[Click-target data]
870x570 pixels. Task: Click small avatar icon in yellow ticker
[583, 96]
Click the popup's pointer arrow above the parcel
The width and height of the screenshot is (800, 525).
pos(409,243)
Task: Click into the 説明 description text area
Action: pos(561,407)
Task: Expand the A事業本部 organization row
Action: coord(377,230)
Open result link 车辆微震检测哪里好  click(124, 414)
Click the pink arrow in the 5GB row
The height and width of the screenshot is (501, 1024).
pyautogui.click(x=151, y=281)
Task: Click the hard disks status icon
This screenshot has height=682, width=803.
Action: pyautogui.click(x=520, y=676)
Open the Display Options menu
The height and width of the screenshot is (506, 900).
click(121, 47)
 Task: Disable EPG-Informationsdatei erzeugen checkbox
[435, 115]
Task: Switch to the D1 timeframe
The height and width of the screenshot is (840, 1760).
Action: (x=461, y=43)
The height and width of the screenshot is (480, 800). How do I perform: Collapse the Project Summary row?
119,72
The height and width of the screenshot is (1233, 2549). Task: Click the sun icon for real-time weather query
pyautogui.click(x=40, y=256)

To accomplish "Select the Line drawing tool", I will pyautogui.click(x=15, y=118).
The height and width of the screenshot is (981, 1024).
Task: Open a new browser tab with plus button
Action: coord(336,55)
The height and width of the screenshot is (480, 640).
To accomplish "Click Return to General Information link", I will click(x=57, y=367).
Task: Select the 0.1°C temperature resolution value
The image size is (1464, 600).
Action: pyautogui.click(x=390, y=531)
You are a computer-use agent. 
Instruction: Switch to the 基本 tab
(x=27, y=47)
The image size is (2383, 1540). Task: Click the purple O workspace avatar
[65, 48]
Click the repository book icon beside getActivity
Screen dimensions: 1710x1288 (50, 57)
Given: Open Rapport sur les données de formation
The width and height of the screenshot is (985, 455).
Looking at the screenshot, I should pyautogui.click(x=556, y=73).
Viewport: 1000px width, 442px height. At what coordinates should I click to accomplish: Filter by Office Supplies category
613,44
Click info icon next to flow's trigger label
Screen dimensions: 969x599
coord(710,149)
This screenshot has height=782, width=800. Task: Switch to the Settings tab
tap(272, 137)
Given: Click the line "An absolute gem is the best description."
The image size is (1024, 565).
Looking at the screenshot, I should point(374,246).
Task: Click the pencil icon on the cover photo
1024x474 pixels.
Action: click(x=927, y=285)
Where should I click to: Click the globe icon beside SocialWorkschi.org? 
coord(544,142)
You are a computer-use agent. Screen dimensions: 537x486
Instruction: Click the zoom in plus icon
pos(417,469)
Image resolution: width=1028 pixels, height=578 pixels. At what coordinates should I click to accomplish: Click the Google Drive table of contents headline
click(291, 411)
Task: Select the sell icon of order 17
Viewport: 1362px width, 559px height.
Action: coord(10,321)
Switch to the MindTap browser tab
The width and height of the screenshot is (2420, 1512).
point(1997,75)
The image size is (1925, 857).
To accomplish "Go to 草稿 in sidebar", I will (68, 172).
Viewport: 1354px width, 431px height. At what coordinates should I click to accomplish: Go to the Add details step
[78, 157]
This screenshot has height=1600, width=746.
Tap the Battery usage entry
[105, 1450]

EXERCISE INSTRUCTIONS >> Can you repeat every line of the listing above with no changes at all?

ANSWER TO THE PROBLEM >>
870x570 pixels. Task: Click small avatar icon in yellow ticker
[583, 96]
Click the popup's pointer arrow above the parcel
The width and height of the screenshot is (800, 525).
pos(409,243)
Task: Click into the 説明 description text area
Action: pos(561,407)
Task: Expand the A事業本部 organization row
Action: coord(377,230)
Open result link 车辆微震检测哪里好  click(124, 414)
Click the pink arrow in the 5GB row
The height and width of the screenshot is (501, 1024).
pyautogui.click(x=151, y=281)
Task: Click the hard disks status icon
This screenshot has height=682, width=803.
Action: pyautogui.click(x=520, y=676)
Open the Display Options menu
The height and width of the screenshot is (506, 900).
click(121, 47)
 Task: Disable EPG-Informationsdatei erzeugen checkbox
[435, 115]
Task: Switch to the D1 timeframe
The height and width of the screenshot is (840, 1760).
Action: (x=461, y=43)
The height and width of the screenshot is (480, 800). How do I perform: Collapse the Project Summary row?
119,72
The height and width of the screenshot is (1233, 2549). Task: Click the sun icon for real-time weather query
pyautogui.click(x=40, y=256)

To accomplish "Select the Line drawing tool", I will pyautogui.click(x=15, y=118).
The height and width of the screenshot is (981, 1024).
Task: Open a new browser tab with plus button
Action: coord(336,55)
The height and width of the screenshot is (480, 640).
To accomplish "Click Return to General Information link", I will click(x=57, y=367).
Task: Select the 0.1°C temperature resolution value
The image size is (1464, 600).
Action: pyautogui.click(x=390, y=531)
You are a computer-use agent. 
Instruction: Switch to the 基本 tab
(x=27, y=47)
The image size is (2383, 1540). Task: Click the purple O workspace avatar
[65, 48]
Click the repository book icon beside getActivity
Screen dimensions: 1710x1288 (50, 57)
Given: Open Rapport sur les données de formation
The width and height of the screenshot is (985, 455).
Looking at the screenshot, I should pyautogui.click(x=556, y=73).
Viewport: 1000px width, 442px height. At what coordinates should I click to accomplish: Filter by Office Supplies category
613,44
Click info icon next to flow's trigger label
Screen dimensions: 969x599
coord(710,149)
This screenshot has height=782, width=800. Task: Switch to the Settings tab
tap(272, 137)
Given: Click the line "An absolute gem is the best description."
The image size is (1024, 565).
Looking at the screenshot, I should point(374,246).
Task: Click the pencil icon on the cover photo
1024x474 pixels.
Action: click(x=927, y=285)
Where should I click to: Click the globe icon beside SocialWorkschi.org? 
coord(544,142)
You are a computer-use agent. Screen dimensions: 537x486
Instruction: Click the zoom in plus icon
pos(417,469)
Image resolution: width=1028 pixels, height=578 pixels. At what coordinates should I click to accomplish: Click the Google Drive table of contents headline
click(291, 411)
Task: Select the sell icon of order 17
Viewport: 1362px width, 559px height.
Action: coord(10,321)
Switch to the MindTap browser tab
The width and height of the screenshot is (2420, 1512).
point(1997,75)
The image size is (1925, 857).
To accomplish "Go to 草稿 in sidebar", I will (68, 172).
Viewport: 1354px width, 431px height. At what coordinates should I click to accomplish: Go to the Add details step
[78, 157]
This screenshot has height=1600, width=746.
Tap the Battery usage entry
[105, 1450]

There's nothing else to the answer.